A failure to follow one or more safety rules designed to protect rail workers likely played a role in the Amtrak crash that killed two men Sunday, sources with knowledge of the crash said.

A failure to follow one or more safety rules designed to protect rail workers likely played a role in the Amtrak crash that killed two men Sunday, sources with knowledge of the crash said.

The National Transportation Safety Board has said the communication between dispatchers and the work crew on the track will be one of the factors examined in the investigation. On Tuesday, several sources said a possible focus was on the failure to properly secure the permission that work crews need to safely access tracks.

Amtrak Train 89 slammed into a backhoe shortly before 8 a.m. Sunday near Booth Road in Chester. The crash killed two Amtrak workers, Joseph Carter Jr., 61, of Wilmington, and Peter John Adamovich, 59, of Lincoln University, Pa., and injured 37 passengers. The train's engineer hit the brakes five seconds before impact, when the train was traveling 106 mph.

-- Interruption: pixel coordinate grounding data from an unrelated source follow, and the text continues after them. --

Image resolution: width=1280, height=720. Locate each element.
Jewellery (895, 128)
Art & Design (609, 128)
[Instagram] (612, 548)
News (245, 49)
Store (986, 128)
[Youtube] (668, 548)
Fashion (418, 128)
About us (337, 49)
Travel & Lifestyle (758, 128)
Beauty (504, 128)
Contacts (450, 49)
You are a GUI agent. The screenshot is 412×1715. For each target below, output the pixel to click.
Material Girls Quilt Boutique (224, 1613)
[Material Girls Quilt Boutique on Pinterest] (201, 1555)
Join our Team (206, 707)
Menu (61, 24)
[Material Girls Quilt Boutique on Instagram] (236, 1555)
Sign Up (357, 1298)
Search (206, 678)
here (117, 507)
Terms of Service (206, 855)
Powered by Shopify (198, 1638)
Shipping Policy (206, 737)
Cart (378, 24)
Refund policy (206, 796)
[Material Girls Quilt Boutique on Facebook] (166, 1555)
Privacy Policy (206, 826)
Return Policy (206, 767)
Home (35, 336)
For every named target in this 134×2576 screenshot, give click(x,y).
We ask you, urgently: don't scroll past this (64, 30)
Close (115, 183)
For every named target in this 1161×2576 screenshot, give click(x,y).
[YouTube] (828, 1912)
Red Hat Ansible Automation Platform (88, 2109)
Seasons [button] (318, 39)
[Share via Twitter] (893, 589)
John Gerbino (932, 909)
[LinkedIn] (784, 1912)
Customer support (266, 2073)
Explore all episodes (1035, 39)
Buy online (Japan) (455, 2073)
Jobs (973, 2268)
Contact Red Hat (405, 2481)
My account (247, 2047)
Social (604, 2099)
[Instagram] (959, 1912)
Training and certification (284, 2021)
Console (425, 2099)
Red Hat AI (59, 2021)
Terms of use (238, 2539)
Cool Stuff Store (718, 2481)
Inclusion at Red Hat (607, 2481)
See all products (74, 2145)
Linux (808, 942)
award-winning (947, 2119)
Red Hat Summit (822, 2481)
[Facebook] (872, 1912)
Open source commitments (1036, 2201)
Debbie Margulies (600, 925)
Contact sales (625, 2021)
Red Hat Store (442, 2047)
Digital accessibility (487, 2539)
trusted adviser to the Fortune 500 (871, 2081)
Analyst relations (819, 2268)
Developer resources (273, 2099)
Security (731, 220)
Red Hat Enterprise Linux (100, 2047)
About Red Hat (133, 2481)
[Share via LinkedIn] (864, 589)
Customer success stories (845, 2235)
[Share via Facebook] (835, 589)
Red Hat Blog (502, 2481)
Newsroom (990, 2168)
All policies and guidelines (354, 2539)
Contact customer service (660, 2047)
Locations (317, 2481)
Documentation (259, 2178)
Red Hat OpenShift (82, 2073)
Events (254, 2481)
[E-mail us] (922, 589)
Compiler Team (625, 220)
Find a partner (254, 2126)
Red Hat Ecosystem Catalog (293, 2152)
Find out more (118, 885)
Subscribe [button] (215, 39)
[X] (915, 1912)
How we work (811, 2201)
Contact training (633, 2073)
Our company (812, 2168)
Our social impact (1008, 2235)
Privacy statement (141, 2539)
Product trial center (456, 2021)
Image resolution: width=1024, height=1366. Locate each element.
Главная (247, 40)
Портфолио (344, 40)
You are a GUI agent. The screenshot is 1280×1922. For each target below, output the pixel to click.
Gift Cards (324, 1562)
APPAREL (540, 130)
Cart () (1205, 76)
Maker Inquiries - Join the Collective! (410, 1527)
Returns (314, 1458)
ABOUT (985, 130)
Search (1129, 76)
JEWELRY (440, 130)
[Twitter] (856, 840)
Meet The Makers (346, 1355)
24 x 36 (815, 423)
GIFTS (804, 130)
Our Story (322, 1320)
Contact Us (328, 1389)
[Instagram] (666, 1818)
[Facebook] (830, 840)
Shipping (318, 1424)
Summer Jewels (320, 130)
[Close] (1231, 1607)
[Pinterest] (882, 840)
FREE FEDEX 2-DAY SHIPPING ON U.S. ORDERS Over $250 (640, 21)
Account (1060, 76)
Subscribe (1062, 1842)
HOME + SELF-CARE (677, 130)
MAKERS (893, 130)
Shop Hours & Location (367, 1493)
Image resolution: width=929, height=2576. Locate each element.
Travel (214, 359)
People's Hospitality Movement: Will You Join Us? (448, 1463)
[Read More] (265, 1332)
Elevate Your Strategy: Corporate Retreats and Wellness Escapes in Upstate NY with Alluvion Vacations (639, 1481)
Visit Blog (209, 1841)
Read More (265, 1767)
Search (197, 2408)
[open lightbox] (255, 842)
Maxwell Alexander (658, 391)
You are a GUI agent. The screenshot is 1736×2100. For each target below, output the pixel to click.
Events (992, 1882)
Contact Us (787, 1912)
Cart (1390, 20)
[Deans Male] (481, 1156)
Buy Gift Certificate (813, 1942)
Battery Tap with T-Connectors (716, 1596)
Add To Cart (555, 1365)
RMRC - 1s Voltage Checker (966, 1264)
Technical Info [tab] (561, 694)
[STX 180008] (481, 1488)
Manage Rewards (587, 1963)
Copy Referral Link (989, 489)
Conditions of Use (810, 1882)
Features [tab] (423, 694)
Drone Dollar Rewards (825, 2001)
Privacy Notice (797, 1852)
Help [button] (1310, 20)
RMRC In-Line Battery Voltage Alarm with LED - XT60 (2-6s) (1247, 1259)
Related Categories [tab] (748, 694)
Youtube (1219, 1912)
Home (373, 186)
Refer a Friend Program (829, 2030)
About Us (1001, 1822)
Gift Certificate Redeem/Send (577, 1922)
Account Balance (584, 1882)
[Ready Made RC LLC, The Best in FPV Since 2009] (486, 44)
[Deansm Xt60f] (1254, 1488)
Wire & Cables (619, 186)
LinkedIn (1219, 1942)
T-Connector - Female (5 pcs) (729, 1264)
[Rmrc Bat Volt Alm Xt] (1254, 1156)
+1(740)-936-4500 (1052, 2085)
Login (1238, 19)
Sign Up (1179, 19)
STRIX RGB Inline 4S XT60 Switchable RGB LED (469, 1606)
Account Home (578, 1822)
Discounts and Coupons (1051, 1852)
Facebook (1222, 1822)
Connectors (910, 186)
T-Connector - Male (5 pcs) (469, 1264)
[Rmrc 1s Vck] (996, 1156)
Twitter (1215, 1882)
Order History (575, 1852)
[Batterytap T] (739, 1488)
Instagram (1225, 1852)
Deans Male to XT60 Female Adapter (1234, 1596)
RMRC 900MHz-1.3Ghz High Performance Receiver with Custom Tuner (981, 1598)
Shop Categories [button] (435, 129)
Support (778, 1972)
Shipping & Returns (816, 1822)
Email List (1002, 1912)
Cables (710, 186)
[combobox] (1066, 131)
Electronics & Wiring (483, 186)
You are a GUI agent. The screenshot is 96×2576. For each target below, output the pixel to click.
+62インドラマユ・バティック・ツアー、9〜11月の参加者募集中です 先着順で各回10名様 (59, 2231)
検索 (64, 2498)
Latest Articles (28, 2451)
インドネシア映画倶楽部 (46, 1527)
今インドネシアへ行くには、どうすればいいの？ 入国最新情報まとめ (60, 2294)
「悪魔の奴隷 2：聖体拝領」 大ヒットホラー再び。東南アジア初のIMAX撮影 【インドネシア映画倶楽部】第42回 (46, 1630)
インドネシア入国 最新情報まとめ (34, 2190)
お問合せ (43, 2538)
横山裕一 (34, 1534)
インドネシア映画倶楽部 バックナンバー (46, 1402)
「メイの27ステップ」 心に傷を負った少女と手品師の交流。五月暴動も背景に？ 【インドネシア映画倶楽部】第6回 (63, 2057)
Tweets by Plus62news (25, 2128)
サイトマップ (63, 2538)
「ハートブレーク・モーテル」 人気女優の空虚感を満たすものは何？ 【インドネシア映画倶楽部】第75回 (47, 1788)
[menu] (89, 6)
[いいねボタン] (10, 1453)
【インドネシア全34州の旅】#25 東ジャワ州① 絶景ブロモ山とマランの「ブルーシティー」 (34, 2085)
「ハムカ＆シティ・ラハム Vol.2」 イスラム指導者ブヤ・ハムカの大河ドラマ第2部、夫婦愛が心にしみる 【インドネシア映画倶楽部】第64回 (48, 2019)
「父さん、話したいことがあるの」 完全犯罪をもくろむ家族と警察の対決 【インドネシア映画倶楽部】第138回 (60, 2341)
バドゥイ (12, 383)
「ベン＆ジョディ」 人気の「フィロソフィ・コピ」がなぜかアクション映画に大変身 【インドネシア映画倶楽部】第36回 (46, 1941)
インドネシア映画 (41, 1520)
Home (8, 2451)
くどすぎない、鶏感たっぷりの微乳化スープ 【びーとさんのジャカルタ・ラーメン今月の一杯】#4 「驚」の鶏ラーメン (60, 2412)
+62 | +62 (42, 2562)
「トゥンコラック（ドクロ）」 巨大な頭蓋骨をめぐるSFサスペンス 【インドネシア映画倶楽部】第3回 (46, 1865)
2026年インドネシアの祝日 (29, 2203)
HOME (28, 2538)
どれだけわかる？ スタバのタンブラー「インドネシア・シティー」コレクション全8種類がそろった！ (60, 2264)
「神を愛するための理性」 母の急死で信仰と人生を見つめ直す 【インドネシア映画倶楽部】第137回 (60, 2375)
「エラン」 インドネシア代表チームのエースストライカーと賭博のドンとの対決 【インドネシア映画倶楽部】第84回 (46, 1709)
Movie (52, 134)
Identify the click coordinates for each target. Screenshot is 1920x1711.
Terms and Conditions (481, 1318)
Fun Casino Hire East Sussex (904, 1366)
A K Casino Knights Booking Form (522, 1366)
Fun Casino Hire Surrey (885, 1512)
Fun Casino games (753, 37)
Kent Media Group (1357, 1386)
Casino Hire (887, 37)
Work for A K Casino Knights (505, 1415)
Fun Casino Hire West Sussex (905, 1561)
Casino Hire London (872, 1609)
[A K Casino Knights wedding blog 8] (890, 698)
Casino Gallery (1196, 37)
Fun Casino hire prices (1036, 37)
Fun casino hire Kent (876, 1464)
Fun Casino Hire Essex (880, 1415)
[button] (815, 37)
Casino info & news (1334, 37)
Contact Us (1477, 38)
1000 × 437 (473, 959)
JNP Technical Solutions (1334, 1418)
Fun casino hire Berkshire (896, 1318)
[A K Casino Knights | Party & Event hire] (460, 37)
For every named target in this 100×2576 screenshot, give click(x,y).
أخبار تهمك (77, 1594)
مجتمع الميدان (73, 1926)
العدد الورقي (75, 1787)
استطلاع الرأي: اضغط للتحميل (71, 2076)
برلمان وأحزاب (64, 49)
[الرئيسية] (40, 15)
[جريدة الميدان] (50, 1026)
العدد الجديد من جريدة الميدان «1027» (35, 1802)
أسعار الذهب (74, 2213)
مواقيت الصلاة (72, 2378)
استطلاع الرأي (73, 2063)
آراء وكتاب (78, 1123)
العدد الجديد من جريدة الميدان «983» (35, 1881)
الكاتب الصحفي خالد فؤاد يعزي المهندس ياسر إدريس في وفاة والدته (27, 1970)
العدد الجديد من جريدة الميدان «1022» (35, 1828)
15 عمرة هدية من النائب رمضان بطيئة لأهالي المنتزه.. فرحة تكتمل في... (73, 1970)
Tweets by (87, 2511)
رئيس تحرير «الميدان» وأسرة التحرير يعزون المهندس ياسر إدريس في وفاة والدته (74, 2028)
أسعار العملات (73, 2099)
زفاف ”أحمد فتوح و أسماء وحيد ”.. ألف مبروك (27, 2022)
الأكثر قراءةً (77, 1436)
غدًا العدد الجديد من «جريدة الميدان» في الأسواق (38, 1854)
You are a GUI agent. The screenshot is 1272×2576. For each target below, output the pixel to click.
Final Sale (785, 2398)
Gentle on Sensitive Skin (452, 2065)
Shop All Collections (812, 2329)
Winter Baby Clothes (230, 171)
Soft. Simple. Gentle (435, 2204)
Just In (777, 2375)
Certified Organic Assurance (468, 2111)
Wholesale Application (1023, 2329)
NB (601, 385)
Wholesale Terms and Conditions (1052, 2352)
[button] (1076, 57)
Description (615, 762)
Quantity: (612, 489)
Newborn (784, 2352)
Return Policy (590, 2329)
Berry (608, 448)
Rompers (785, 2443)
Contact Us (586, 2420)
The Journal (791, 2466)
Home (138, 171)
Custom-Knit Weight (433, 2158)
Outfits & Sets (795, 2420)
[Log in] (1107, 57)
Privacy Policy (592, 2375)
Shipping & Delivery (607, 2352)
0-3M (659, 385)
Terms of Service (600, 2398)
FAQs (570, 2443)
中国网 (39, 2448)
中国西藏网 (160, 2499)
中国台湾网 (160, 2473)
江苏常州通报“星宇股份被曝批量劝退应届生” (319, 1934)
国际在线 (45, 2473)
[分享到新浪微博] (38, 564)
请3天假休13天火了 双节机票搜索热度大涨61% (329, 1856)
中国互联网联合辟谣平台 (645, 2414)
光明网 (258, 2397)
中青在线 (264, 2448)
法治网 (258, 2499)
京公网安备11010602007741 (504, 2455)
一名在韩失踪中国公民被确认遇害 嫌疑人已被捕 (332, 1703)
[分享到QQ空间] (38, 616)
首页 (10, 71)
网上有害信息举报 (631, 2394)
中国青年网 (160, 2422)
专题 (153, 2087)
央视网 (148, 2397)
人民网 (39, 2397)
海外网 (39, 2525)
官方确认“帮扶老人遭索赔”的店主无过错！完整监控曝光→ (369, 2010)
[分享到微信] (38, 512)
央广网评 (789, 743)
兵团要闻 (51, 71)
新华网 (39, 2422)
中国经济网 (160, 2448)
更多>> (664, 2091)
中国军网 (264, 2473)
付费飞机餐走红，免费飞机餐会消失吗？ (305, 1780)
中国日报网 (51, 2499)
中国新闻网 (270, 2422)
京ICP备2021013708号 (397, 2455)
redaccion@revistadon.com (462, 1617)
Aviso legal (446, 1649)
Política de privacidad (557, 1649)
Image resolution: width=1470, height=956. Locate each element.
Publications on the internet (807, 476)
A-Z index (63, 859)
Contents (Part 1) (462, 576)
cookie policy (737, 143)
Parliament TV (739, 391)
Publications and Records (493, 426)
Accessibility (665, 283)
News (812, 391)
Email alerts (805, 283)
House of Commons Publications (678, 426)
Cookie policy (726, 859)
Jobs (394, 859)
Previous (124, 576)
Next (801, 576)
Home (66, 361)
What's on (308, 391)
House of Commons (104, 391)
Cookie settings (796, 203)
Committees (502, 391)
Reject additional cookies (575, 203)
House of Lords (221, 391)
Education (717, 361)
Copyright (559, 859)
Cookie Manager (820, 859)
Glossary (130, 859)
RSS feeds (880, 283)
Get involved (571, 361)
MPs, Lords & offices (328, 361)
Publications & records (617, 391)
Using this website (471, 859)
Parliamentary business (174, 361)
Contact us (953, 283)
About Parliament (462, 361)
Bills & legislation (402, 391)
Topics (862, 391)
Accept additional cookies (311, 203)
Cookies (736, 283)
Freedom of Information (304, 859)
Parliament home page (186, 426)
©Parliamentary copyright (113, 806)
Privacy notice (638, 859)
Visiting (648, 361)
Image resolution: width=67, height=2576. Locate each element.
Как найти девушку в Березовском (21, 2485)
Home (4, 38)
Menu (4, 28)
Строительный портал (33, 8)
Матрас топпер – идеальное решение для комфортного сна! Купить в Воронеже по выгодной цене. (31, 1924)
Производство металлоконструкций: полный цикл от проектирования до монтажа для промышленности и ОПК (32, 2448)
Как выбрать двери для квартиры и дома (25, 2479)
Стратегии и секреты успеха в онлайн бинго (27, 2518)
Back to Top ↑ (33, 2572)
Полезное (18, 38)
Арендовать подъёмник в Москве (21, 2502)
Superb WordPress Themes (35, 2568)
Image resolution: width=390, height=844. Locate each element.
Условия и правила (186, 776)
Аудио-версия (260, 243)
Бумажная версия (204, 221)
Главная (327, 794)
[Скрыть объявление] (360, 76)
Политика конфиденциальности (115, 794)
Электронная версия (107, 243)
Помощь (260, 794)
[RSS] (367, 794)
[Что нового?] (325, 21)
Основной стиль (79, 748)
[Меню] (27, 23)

Permission to work on the tracks, called "foul time," requires specific communication between a work crew foreman and a dispatcher, rail experts said. Depending on the permission given, there is a setting, called "blocking devices applied," that electronically prevents a dispatch control center from routing trains onto a track. Alternatively, shunts are used to alter the electric current on the rails and activate signals alerting a train that a track is occupied.

The morning of the crash, an overnight crew had been working on the rails with foul time in place, sources said. Investigators are looking at the possibility that as a day crew began track work, the foul time was improperly canceled.

There are four separate tracks controlled by Amtrak in the area of the crash. The equipment, a backhoe and a ballast sweeper, was on tracks two and three. Track two was inoperable, officials said, but, because foul time was released on track three, trains were free to travel on it. The backhoe and Train 89 were both on track three.

The NTSB, which is conducting the investigation into the crash, would not comment.

The Brotherhood of Maintenance of Way Employees, a division of the Teamsters, issued a statement Monday accusing Amtrak of having "systemic deficiencies" in its safety culture. It cited inadequate reporting requirements, dismissal of veteran railroad managers, draconian discipline, and inexperienced staff as factors that were making rail work for Amtrak less safe.

The letter noted that, since March 1, there have been three track-worker fatalities on the Northeast Corridor.

Amtrak described its safety regulations as strict and noted it had a strong safety record transporting more than 30 million passengers a year on 21,000 miles of rail.

"Everyone at Amtrak is deeply saddened by the deaths of two Amtrak employees and injuries to our customers," the rail agency said in a statement Tuesday. "We are working with the NTSB to identify the issues that led to this incident, and will make any needed changes immediately."

Investigators have said Positive Train Control, an automatic braking system, was active at the crash location, and said they would be looking at the role it played, as well.

SEPTA uses a PTC system like Amtrak's; Jeff Knueppel, SEPTA's general manager, said its PTC system can be programmed with the location of rail crews and could automatically stop a train before it gets to an area where workers are on the tracks. He noted he was not certain whether Amtrak had identical features on its PTC.